The international rights group, Human Rights Watch, has alleged in its latest report released on Friday that the Nigerian military is guilty of rights abuses against people suspected to be Boko Haram members. The group accused the Federal Government for failing to provide the military with needed motivation. The HRW, founded in 1978, was established to defend the rights of people worldwide.
In the report entitled, ‘Tyranny’s false comfort: Why rights aren’t wrong in tough times’, the group’s Executive Director, Kenneth Roth, noted that human rights concerns were central to the conflict in Nigeria, where the militant Islamist group Boko Haram attacks civilians as well as the country’s security forces.
Roth said, “Oil-rich Nigeria should be able to field a professional, rights-respecting army capable of protecting Nigerians from this abusive group. However, the country’s leadership has left its military ill-equipped and poorly motivated to defend against Boko Haram attacks.
When the army has acted, it has often done so in an abusive manner, rounding up hundreds of men and boys suspected of supporting Boko Haram, detaining them in inhumane conditions, and physically abusing or even killing them. “Many other community members have been forcibly disappeared, allegedly by security forces. When Boko Haram suspects escaped in March from a famously abusive detention centre, Giwa Barracks, Nigerian security forces reportedly recaptured and summarily executed hundreds of them.”

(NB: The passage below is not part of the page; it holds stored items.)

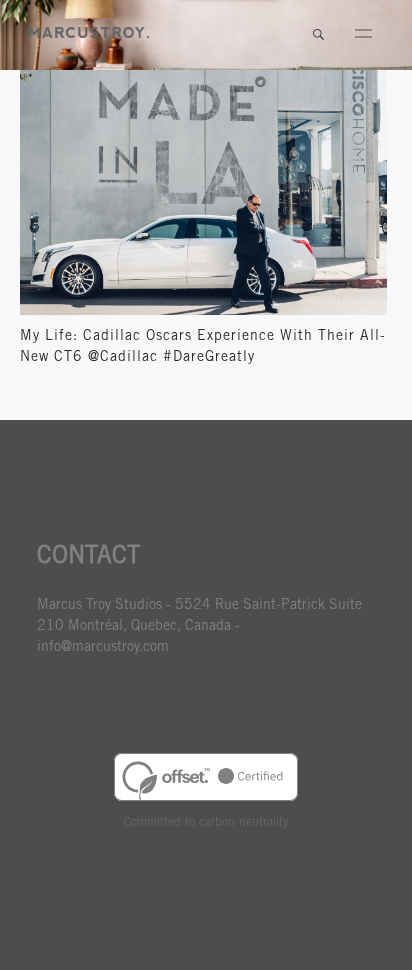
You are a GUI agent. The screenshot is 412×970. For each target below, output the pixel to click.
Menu (363, 35)
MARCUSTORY (89, 32)
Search (318, 35)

The HRW boss further alleged that the persistent lack of accountability for these atrocities had made it difficult for Nigeria’s allies to provide security assistance for fear of themselves becoming complicit in abuses. “The failure of Nigeria’s leadership to rein in security forces has also alienated local communities that might otherwise have willingly provided intelligence to the authorities.
Winning the ‘hearts and minds’ of the civilian population will require that the government transparently investigates alleged army abuses and punish offenders,” he said.